- _Prompt_
Copy out every line of the data below word for word, leaving out the pictures.

** begin Data in this exercise **

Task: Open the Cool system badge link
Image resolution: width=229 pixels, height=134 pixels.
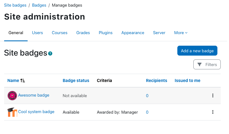Action: pyautogui.click(x=36, y=112)
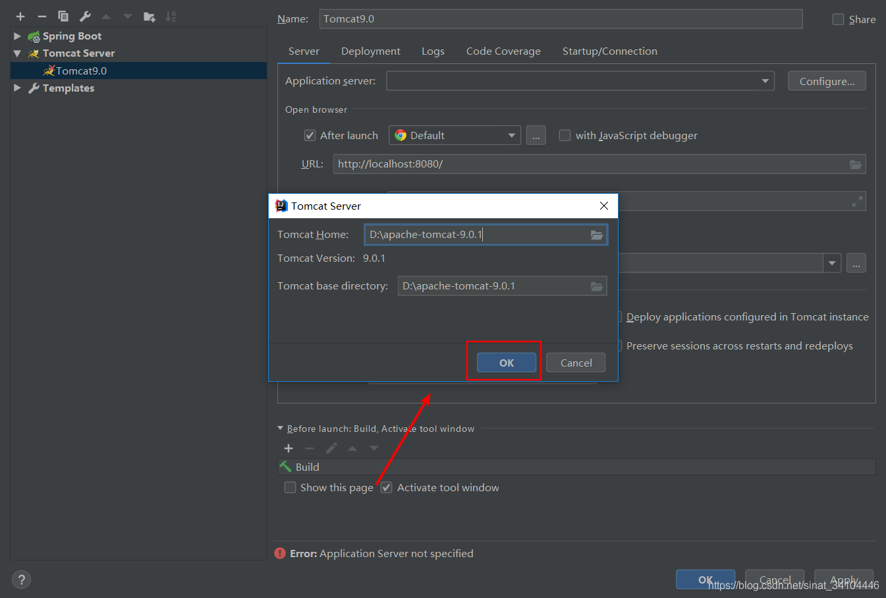This screenshot has width=886, height=598.
Task: Click the copy configuration icon
Action: (63, 16)
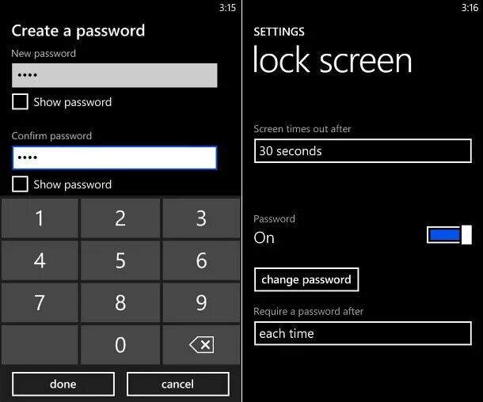Tap the number 9 key

201,302
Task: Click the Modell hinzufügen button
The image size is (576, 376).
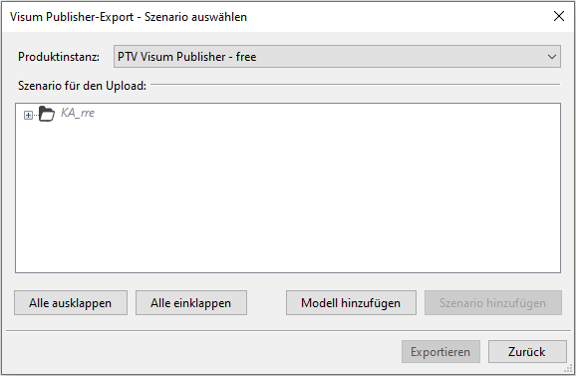Action: click(351, 303)
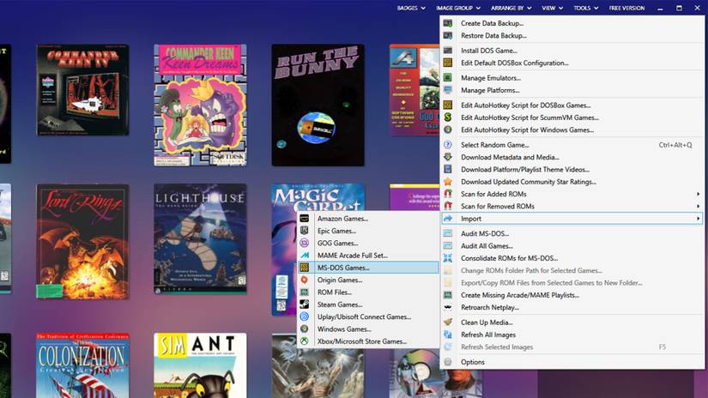This screenshot has width=708, height=398.
Task: Click the star icon for Community Star Ratings
Action: 447,182
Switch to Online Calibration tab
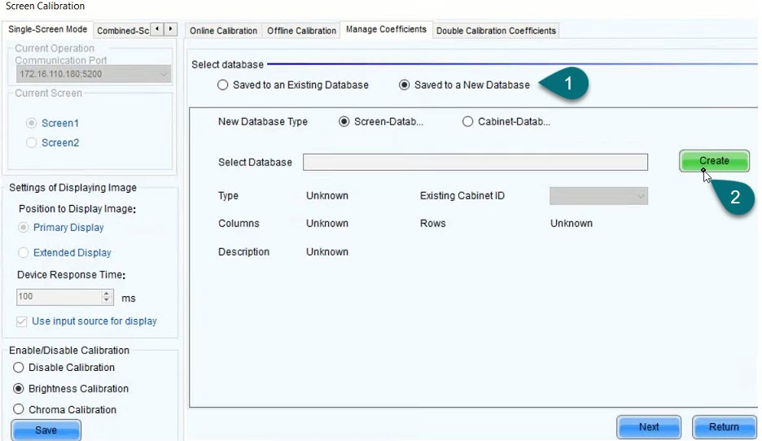762x441 pixels. pyautogui.click(x=223, y=31)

** end Data in this exercise **

- _Problem solution_
Task: Open the Cool system badge link
Image resolution: width=229 pixels, height=134 pixels.
Action: pyautogui.click(x=36, y=112)
This screenshot has width=886, height=598.
Task: Click the copy configuration icon
Action: (63, 16)
Tap the number 9 key

201,302
Task: Click the Modell hinzufügen button
The image size is (576, 376).
Action: click(351, 303)
This screenshot has width=708, height=398.
Task: Click the star icon for Community Star Ratings
Action: 447,182
Switch to Online Calibration tab
762x441 pixels. pyautogui.click(x=223, y=31)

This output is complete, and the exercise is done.